Во многих изображениях конфликта между ингушами и осетинами осенью 1992 г. восприняты выводы, сделанные следственной группой министерства внутренних дел Российской Федерации. В соответствии с ними бои стоили жизни 546 человек, из них 407 ингушам и 105 осетинам, но имеются и существенно более значительные цифры. Данные об ингушских жертвах изгнаний сильно колеблются, а именно между 30 и 70 тыс. чел. Из 16 деревень Пригородного района, где компактно проживали ингуши, 13 были разрушены. Данные о количестве уничтоженных домов колеблются между 3 и 4 тыс.; во всяком случае, их явно преобладающая часть принадлежала ингушам. Цель разрушения ингушских домов была очевидна. Их бывшим обитателям надлежало не иметь ни желания, ни возможности вернуться в место своей прежней жизни. Это значит, что в Северной Осетии ожидали, подобно тому, как и в связи с депортацией всего ингушского народа в1944 г., «окончательного решения» «проблем» с ингушами по меньшей мере в Пригородном районе. Североосетинские власти обнаружили большую находчивость в изобретении всё новых притеснений в отношении ингушей, желавших вернуться. Поэтому не особенно удивляет затягивавшееся на многие годы возвращение ингушей в Северную Осетию, пока в 2007 г. практически не наступил застой.

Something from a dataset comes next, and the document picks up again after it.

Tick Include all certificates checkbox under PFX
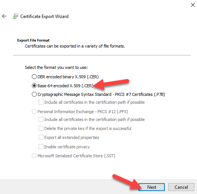[41, 119]
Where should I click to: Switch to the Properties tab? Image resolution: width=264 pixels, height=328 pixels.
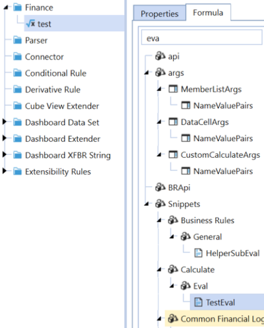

Спорный вопрос решается и на юридическом уровне. Статья 6 принятого в апреле 1991 г. российского закона «О реабилитации репрессированных народов» предусматривает «территориальную реабилитацию». Отсюда, согласно интерпретации ингушей, следовало обязательство по воссоединению Пригородного района с Чечено-Ингушской Республикой или, после её разделения в 1992 г., с Республикой Ингушетия. В Северной Осетии этот закон и по сей день подвергается резкой критике.

Вполне последовательно в Конституции Республики Ингушетия 1994 г. и до сих пор имеется статья 11 (естественно, постоянно резко оспариваемая Северной Осетией), которая требует «возвращения политическими средствами незаконно отторгнутой у Ингушетии территории», т. е. Пригородного района. Правда, ничто не свидетельствует о намерении Северной Осетии в обозримом будущем добровольно передать Пригородный район или о том, что Москва могла бы в данной ситуации сказать своё «решающее слово». Но тем самым, с точки зрения ингушей, последствия депортации 1944 г. «цементируются» в политическом, административном и демографическом отношении.

Ни в Советском Союзе, ни в постсоветской России никто не предстал перед судом за участие в планировании и осуществлении сталинских депортаций с Северного Кавказа. Даже в Чечне и Ингушетии воспоминания поддерживаются сегодня «в экономном режиме» и, к тому же, исторический дискурс оказывается там гораздо менее интенсивным, чем ожидалось.

Характерно, например, что история депортации, написанная историком Марьям Яндиевой, вышла тиражом только в 400 экземпляров, причём не в России, а в Грузии. В обзоре истории Чечни на информационном сайте Рамзана Кадырова, наместника Путина в Чечне, тема депортации 1944 г. рассматривается в целых двух лаконичных предложениях.

И тем не менее, Европарламент в 2004 г. признал депортацию актом геноцида.

Но в сегодняшней неофициальной «иерархии лояльности» Кремля, охватывающей северокавказские народы, чеченцы и ингуши, как уже во времена Сталина, занимают последние места, а осетины – первое.